### What you need to do:
Would you transcribe only the lines from the one holding "Open the Media panel icon in the sidebar" through the end of the material, exactly, without any pictures?

Material provided Block Start

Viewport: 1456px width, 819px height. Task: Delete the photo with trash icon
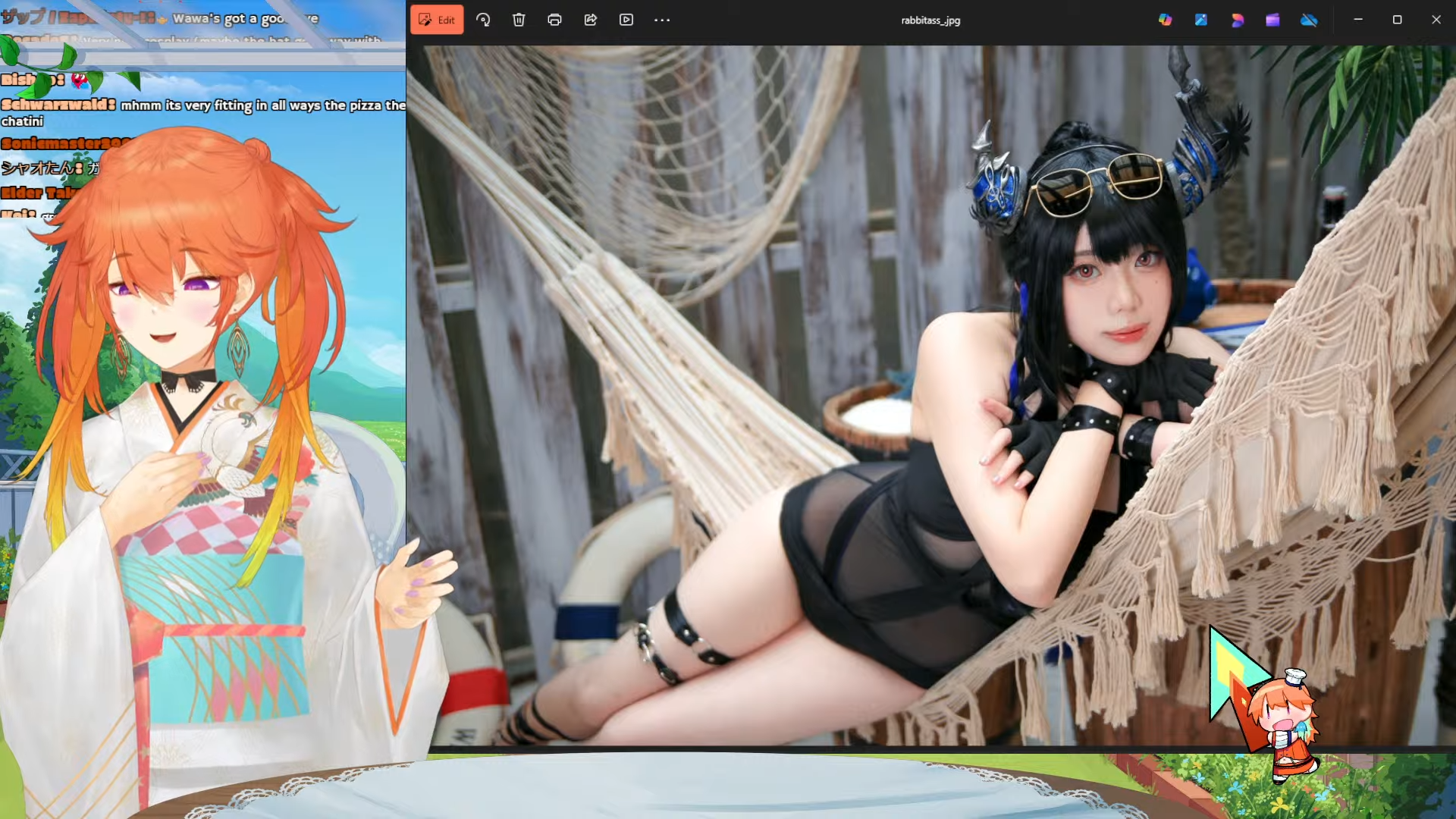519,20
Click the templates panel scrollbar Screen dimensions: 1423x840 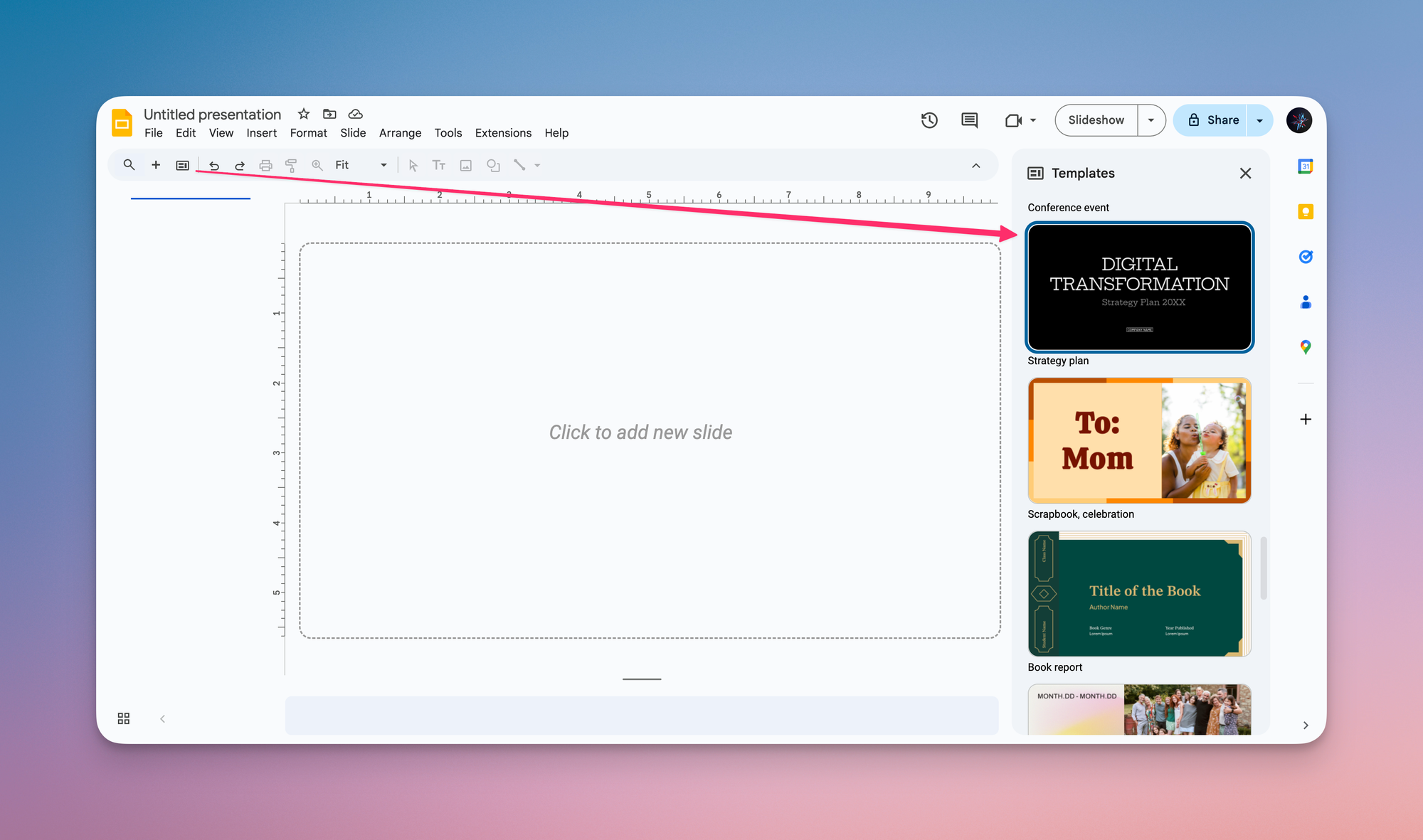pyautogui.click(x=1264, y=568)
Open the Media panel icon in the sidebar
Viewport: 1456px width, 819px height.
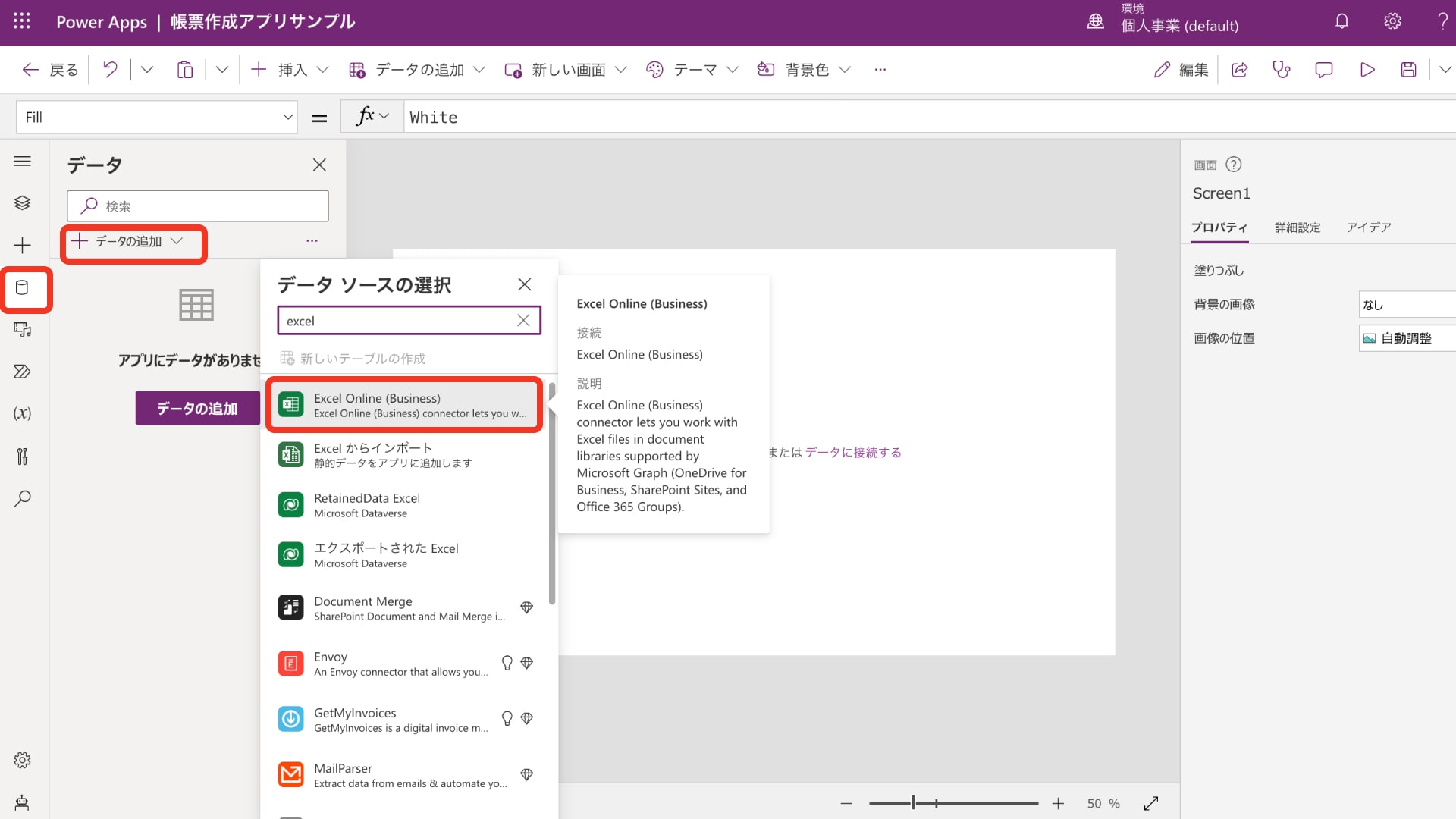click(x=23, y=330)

Material provided Block End

### Answer:
Open the Media panel icon in the sidebar
Viewport: 1456px width, 819px height.
click(x=23, y=330)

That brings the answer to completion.